Kemampuan menelaah secara kritis terhadap suatu artikel dengan tata cara tertentu sudah dikenal
sejak lama, namun EBM memperkenalkan tata cara telaah kritis menggunakan lembar kerja yang
spesifik untuk tiap jenis penelitian (diagnostik, terapi, prognosis, metaanalisis, pedoman
pelayanan medik dll). Tiga hal penting merupakan patokan telaah kritis, yaitu:

(1) validitas penelitian, yang dapat dinilai dari metodologi / bahan dan cara

(2) pentingnya hasil penelitian yang dapat dilihat dari bagian hasil penelitian, serta

(3) aplikabilitas hasil penelitian tersebut pada lingkungan kita, yang dapat dinilai dari bagian
diskusi artikel tersebut.

Praktek EBM adalah suatu proses yang panjang dan berkelanjutan, melakukan
pembelajaran/analisis berdasarkan masalah yang timbul dari pasien dan karenanya bisa
menemukan informasi yang penting dalam aspek diagnosis, terapi, prognosis atau aspek lainnya
dari pelayanan kesehatan, antara lain pedoman pengobatan dan sebagainya. Melalui proses ini
diharapkan juga dokter akan memfokuskan topic bacaannya pada masalah yang terkait dengan
masalah pasien. Latihan membuat pertanyaan klinis yang baik, dan membuat strategi untuk
mencari jawabannya dalam arsip data dimanapun didunia ini akan lebih produktif dan tetap
terkait dengan masalah klinis dari pada sekedar membaca artikel2 dalam suatu jurnal yang
dipilih.
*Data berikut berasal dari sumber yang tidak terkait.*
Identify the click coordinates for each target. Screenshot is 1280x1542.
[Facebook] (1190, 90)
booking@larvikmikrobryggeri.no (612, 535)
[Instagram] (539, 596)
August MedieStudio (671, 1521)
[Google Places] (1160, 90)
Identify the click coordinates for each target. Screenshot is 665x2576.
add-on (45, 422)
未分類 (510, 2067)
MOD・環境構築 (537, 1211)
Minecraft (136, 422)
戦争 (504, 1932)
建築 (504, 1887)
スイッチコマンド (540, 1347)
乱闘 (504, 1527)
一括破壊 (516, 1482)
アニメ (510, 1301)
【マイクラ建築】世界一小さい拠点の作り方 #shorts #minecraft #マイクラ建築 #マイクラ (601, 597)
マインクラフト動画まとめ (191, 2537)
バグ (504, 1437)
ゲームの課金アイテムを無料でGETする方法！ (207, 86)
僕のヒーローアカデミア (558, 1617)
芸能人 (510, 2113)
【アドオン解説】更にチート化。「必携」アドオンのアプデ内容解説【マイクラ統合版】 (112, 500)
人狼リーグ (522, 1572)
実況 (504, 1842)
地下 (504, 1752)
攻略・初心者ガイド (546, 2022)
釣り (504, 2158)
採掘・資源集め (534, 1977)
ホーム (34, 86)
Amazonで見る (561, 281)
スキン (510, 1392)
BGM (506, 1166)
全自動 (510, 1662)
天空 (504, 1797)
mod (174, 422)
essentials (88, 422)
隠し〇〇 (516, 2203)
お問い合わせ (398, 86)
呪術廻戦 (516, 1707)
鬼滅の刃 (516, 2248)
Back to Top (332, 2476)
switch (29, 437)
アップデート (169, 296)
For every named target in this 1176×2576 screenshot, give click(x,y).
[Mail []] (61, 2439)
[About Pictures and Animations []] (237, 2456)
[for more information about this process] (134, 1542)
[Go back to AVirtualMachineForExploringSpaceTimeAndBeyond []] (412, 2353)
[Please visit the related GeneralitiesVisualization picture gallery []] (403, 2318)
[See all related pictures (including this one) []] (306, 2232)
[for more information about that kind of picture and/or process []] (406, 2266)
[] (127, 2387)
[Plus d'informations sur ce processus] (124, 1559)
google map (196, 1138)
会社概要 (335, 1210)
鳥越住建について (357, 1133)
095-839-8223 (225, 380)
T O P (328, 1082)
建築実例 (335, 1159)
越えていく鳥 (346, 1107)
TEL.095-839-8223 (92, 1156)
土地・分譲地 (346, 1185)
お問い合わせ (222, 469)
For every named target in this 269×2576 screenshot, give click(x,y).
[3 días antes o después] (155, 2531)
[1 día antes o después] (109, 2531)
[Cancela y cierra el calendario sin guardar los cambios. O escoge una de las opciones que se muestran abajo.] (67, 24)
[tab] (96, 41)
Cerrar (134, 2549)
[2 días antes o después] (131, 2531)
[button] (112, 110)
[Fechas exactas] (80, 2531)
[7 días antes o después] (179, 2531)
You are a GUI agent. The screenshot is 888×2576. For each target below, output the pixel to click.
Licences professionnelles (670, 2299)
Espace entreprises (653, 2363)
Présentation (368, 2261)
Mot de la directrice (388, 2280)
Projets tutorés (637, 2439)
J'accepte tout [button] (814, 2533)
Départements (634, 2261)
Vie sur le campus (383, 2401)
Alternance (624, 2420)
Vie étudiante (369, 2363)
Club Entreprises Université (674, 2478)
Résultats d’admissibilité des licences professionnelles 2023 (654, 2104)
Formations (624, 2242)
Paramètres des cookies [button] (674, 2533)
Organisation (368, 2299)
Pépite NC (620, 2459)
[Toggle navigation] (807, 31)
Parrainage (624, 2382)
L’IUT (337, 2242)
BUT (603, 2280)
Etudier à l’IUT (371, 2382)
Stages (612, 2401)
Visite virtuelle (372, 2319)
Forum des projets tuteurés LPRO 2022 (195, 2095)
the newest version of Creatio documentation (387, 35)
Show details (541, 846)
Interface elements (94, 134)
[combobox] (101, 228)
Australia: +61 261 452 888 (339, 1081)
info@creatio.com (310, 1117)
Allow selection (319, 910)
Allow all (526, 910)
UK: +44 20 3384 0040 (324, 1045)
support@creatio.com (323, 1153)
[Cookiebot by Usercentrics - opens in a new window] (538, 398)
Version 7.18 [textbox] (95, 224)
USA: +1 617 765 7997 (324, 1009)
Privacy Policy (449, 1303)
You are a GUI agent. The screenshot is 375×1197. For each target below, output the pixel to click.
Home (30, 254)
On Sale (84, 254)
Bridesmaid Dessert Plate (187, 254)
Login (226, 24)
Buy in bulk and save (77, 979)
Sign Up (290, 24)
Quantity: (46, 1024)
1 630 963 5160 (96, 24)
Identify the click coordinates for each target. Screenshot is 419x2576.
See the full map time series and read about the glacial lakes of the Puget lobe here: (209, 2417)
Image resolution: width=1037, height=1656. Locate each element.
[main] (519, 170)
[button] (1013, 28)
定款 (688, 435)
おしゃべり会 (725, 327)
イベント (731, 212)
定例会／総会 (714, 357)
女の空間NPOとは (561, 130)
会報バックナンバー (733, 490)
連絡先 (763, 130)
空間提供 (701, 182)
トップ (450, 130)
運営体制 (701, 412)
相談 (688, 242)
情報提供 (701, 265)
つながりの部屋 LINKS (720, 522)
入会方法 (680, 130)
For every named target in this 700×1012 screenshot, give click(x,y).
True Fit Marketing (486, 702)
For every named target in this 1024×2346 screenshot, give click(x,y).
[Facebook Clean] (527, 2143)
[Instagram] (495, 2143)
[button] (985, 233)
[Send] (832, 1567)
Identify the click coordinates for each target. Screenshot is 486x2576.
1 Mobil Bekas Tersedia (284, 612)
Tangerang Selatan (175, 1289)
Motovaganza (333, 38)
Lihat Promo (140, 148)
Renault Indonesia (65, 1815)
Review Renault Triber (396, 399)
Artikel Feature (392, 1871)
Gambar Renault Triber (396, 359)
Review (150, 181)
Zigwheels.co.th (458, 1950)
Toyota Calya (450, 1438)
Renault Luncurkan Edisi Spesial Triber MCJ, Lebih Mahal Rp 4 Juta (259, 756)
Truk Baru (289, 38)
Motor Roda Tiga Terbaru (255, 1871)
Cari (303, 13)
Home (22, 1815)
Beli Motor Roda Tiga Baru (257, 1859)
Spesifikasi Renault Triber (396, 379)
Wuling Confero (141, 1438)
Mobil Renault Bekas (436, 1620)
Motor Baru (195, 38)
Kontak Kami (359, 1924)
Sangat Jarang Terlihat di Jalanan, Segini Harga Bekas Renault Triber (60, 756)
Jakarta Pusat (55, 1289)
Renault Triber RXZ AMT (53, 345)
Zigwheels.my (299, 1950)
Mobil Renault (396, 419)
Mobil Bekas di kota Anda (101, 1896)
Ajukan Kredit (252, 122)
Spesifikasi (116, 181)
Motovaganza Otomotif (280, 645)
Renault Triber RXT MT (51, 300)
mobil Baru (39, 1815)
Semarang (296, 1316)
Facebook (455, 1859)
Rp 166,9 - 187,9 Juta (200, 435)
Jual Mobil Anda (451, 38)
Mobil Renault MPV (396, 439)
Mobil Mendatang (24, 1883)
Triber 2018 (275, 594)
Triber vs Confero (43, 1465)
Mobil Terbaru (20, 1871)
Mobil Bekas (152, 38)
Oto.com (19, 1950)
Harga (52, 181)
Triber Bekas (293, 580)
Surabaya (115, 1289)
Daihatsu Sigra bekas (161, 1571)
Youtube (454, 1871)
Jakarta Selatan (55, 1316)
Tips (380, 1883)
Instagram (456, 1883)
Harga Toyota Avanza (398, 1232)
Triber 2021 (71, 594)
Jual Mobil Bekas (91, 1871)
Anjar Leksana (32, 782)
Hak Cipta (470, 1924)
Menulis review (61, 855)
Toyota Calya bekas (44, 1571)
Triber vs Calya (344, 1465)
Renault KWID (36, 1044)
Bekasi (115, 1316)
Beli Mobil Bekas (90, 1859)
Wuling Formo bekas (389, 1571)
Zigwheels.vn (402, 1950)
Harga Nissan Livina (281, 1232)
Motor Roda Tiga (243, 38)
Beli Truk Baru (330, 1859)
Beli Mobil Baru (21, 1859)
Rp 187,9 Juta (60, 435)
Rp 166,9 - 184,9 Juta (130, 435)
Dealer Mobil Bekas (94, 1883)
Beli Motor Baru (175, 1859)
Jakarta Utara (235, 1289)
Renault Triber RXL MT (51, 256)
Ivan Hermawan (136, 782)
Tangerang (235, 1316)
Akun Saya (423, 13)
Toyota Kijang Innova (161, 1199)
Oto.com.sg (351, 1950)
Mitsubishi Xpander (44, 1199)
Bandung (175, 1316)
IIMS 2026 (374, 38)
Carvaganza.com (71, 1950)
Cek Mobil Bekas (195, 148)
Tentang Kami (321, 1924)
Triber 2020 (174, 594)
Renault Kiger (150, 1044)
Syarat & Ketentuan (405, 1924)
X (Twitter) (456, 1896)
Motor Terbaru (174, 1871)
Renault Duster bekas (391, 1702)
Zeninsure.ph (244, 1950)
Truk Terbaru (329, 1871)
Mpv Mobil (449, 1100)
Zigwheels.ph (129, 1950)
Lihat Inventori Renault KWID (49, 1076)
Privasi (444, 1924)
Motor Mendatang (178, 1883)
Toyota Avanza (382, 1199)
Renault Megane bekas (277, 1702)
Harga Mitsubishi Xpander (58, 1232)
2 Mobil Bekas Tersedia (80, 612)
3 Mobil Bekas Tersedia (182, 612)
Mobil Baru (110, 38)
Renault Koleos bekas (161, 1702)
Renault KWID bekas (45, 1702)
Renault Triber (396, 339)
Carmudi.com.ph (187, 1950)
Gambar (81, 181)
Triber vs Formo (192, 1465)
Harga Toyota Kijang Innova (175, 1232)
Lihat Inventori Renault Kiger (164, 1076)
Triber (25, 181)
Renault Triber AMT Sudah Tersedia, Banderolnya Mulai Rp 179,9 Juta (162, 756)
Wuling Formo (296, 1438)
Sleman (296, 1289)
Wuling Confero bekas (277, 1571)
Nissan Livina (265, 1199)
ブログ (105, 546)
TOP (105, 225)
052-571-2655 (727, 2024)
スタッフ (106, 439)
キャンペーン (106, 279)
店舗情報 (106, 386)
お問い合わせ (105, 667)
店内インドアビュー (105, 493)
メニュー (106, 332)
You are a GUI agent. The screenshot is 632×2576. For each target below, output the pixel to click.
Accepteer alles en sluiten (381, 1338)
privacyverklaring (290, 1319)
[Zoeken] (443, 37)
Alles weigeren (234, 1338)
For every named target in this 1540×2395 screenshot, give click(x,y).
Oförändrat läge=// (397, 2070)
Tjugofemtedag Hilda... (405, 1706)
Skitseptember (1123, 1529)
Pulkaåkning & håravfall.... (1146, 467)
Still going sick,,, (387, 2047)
Sebagian ahli beranggapan bahwa EBM merubah kebiasaan para dokter untuk menilai
sebuah artikel dari membaca abstraknya saja, menjadi suatu kebiasaan menelaah secara kritis
suatu artikel untuk kepentingan pasien dan dengan sendirinya memperluas basis pengetahuan
dokter tersebut.2 Banyak pro dan kontra yang timbul dalam penerapan EBM ini, namun
tampaknya pengenalan dan pendalaman EBM merupakan keharusan bagi dokter-dokter
khususnya bagi mereka yang ingin meningkatkan “probabilitas” keberhasilan pelayanan
kedokteran secara profesional. Penelitian tentang kebiasaan mencari informasi dari para dokter
menunjukkan bahwa bila diminta dokter akan mengatakan setiap 3 pasien akan menimbulkan 2
pertanyaan/masalah, padahal fakta penelitian menunjukkan setidaknya 5 pertanyaan timbul dari
setiap pasien, 52% dari pertanyaan ini dapat dijawab oleh dokter tersebut dari catatan medik
atau sistim informasi rumah sakit dan 25% jawaban dapat ditemukan di buku ajar atau basis data
di Internet. 3,4 Diharapkan dalam penerbitan selanjutnya, secara berkala dapat dibahas tinjauan
khusus dan telaah kritis untuk topik / desain penelitian tertentu, dengan contoh-contoh yang
konkrit dalam penatalaksanaan pasien sehari-hari (art).